_TASK LIST_
1 > Copy the tenant petition passage word for word, starting at "4 We note especially" and ending at "the same cause.".
2 > Pick up the tenant petition passage where it stops and write what comes next.

_PASSAGE_
++++++++

The originals of the three tenant petitions are in the file and each contains two RACD date stamps. One stamp is for January 17, 1986; the other is for March 30, 1987. There is also a memorandum dated March 30, 1987 from Sylvia F. Peters to Michael Scott, an employee of RACD in which Ms. Peters explains that she is resubmitting three tenant petitions which were filed the previous year, but which were returned by RACD to the petitioners by mistake. Each original petition has the RACD number TP 20,871 on the front. There are also in the file notices of hearing which were sent to Ms. Johnson, Ms. Peters and Ms. Willis as parties to the case. In addition, there is a notice of appearance sheet which was filled out by all present at the hearing. One of the entries is by Charles A. Brady who identified himself as, "Attorney for Petitioners."4 Ms. Willis, Ms. Johnson and Ms. Peters also signed the appearance sheet where each identified himself as "Tenant." Similarly, the hearing examiner in his decision and order in TP 20,871 identified Mr. Brady as counsel for "petitioner's" sic.

4 We note especially the use of the plural form.

Because it was thus "clear to the Commission... that Ms. Johnson was a party to TP 20,871 and ... was represented by counsel," the RHC applied settled principles of res judicata in holding that she was barred from relitigating an issue — operation of the premises as a partnership — which she could have raised, but failed to, in the 1985 proceeding involving the same cause.

II.
A.

++++++++

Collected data
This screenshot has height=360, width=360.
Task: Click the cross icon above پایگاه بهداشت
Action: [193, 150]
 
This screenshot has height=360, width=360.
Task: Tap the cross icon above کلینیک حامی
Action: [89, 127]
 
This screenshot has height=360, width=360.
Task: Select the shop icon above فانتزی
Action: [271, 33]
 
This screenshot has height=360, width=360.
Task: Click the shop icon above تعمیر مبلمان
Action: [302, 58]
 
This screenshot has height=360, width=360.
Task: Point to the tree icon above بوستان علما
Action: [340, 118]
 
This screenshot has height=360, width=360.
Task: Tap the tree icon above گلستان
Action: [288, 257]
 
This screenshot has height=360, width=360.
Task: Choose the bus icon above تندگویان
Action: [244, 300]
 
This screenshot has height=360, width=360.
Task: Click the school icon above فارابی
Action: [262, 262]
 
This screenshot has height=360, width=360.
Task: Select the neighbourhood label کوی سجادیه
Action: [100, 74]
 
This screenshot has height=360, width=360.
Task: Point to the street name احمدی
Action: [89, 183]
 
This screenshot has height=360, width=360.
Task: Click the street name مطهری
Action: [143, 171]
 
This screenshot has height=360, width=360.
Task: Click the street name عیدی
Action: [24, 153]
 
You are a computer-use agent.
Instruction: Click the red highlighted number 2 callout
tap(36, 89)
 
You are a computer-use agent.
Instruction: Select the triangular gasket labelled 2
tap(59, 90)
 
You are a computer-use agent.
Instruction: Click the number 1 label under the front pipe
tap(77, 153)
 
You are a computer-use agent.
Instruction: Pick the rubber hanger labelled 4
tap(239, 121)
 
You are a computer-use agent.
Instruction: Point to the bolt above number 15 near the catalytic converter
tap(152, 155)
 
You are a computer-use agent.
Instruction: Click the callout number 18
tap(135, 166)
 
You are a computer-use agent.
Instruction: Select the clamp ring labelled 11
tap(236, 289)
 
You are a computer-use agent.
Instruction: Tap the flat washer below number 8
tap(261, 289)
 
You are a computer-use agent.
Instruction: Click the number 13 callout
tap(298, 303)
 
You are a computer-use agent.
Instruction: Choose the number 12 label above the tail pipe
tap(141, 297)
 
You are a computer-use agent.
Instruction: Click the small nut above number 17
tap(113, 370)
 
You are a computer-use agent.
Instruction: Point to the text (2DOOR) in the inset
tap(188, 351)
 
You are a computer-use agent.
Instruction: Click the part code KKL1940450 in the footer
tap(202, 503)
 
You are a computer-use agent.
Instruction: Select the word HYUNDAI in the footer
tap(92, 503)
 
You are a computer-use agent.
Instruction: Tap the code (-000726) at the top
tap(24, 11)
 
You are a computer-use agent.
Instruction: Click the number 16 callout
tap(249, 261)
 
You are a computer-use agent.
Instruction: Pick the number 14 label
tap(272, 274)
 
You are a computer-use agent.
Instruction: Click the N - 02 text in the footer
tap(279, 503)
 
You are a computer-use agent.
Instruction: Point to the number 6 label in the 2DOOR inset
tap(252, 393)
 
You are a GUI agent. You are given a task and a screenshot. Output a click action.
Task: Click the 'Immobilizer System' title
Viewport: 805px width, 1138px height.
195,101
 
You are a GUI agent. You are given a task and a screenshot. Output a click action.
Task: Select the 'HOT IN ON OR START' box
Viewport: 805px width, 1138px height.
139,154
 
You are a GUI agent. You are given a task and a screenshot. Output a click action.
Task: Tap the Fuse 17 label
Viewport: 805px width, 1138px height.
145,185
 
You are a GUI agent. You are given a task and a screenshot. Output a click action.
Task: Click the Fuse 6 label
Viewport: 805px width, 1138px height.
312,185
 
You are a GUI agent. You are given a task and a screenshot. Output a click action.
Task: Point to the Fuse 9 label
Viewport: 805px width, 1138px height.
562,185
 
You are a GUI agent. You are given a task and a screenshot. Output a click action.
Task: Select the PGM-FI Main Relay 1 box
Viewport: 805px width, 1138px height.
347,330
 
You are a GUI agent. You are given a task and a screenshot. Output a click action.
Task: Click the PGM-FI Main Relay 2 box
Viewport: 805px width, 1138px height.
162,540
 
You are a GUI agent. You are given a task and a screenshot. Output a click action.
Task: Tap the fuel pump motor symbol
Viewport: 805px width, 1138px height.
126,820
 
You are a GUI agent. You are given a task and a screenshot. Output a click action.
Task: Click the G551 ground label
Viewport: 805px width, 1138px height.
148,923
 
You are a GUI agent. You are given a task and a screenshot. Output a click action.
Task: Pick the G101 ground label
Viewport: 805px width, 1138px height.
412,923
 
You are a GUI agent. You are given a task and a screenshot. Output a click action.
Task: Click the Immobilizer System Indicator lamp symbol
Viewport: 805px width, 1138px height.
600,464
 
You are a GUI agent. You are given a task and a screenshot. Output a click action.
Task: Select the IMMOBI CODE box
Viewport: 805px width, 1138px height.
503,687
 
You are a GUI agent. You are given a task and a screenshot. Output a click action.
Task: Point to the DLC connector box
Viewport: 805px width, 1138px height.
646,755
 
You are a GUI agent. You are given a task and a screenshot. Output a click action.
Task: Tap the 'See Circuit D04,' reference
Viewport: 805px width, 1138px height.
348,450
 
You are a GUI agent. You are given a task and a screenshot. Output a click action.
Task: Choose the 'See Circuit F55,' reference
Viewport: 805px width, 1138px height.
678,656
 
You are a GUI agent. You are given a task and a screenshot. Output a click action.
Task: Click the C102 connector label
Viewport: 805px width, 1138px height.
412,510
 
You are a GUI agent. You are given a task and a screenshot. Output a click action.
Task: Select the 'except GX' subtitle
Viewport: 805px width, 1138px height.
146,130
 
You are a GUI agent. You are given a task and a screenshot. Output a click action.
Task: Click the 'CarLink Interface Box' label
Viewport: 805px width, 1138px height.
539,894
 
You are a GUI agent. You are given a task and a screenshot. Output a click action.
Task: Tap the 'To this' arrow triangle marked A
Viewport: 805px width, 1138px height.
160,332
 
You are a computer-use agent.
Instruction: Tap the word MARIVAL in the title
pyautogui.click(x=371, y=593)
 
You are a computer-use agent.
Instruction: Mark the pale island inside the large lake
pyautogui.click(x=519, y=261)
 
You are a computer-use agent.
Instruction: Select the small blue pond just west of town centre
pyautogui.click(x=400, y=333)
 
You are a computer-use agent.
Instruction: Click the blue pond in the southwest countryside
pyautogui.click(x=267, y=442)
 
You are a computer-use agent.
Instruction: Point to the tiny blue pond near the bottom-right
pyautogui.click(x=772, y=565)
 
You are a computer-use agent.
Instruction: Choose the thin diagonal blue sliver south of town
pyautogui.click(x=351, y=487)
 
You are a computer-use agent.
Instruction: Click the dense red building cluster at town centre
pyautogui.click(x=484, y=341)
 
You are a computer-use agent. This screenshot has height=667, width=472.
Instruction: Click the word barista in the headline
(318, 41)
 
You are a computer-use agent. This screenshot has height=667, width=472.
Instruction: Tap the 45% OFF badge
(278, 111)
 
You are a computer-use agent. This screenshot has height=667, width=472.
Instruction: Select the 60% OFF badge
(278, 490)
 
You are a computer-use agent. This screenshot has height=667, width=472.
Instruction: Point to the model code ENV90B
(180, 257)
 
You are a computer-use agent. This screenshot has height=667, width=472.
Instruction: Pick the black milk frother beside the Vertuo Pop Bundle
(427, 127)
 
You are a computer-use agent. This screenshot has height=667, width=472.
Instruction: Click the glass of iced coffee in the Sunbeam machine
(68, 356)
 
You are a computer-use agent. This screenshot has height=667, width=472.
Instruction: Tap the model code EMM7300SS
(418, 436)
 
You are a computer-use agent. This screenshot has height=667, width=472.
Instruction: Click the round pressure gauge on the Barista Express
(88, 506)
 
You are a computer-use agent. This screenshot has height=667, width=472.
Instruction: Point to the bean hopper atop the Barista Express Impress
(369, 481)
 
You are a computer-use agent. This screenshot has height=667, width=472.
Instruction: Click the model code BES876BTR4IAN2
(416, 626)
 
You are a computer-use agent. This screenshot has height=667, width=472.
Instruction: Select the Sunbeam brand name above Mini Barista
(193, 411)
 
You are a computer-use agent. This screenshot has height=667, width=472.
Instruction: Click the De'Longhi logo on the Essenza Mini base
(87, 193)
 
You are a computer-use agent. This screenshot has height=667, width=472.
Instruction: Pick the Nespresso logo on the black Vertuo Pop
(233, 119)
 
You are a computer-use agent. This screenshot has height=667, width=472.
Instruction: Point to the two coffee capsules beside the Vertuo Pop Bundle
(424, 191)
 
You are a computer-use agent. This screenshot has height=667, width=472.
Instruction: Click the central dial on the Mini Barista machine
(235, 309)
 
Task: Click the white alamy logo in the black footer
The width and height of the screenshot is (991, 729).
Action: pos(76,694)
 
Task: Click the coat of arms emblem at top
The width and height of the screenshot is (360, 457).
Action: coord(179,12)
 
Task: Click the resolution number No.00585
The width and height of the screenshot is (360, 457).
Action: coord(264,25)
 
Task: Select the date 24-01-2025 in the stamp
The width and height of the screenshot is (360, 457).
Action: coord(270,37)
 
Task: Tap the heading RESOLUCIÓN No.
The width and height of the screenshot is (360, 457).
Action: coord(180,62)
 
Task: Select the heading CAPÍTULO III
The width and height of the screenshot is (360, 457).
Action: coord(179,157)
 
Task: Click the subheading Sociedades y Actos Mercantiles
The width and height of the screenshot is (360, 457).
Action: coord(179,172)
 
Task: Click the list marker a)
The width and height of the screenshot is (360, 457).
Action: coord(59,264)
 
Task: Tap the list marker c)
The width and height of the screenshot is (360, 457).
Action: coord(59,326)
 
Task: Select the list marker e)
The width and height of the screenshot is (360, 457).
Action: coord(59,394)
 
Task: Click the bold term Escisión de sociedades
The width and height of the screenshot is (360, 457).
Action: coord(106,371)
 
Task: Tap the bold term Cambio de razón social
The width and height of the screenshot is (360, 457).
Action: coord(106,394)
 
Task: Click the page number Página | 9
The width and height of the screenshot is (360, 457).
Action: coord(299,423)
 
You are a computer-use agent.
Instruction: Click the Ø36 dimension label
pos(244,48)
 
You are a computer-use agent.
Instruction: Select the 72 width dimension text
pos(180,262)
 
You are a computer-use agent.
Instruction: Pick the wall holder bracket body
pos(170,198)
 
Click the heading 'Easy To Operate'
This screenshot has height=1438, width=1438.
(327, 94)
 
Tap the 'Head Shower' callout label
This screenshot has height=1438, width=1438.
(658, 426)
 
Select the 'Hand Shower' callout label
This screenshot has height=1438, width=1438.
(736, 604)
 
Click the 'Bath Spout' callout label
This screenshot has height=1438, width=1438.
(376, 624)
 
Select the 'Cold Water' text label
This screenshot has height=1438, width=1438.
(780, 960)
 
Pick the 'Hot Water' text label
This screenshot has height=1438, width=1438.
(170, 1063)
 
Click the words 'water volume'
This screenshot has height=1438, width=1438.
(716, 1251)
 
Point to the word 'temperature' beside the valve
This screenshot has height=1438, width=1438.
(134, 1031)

++++++++

_THE RESULTS_
1 >
4 We note especially the use of the plural form.

Because it was thus "clear to the Commission... that Ms. Johnson was a party to TP 20,871 and ... was represented by counsel," the RHC applied settled principles of res judicata in holding that she was barred from relitigating an issue — operation of the premises as a partnership — which she could have raised, but failed to, in the 1985 proceeding involving the same cause.

2 >
We dispose of certain subsidiary issues at the threshold. First, there is no room for an argument that petitioner "agreed" to the RHC's taking official notice of the entire file, or even of the tenant petitions, in TP 20,871. She preserved clearly on the record her objection to the RHC doing so. Second, conversely, we reject petitioner's argument that the owners' counsel, merely by stating his recollection to the hearing examiner that the owners were not a party to the action in TP 20,871, removed the issue of res judicata from the case by "judicial admission." See McNamara v. Miller, 106 U.S.App.D.C. 64, 68, 269 F.2d 511, 515 (1959) (to constitute judicial admission, statement must be "by intention an act of waiver relating to the opponent's proof of the fact, and not merely a statement of assertion or concession made for some independent purpose" (emphasis added; footnote omitted)); IX WIGMORE ON EVIDENCE § 2588 (Chadbourn ed. 1981) (admission must be an "express waiver made in court ... conceding for the purposes of trial the truth of some alleged fact" (emphasis added)). Counsel's statement from memory in the course of argument did not rise to this level of formality.

Third, we reject petitioner's argument that the hearing examiner found "independent" grounds (chiefly, housing code violations) separate from either res judicata or the partnership issue on which to invalidate the rent increases, and that the owners did not...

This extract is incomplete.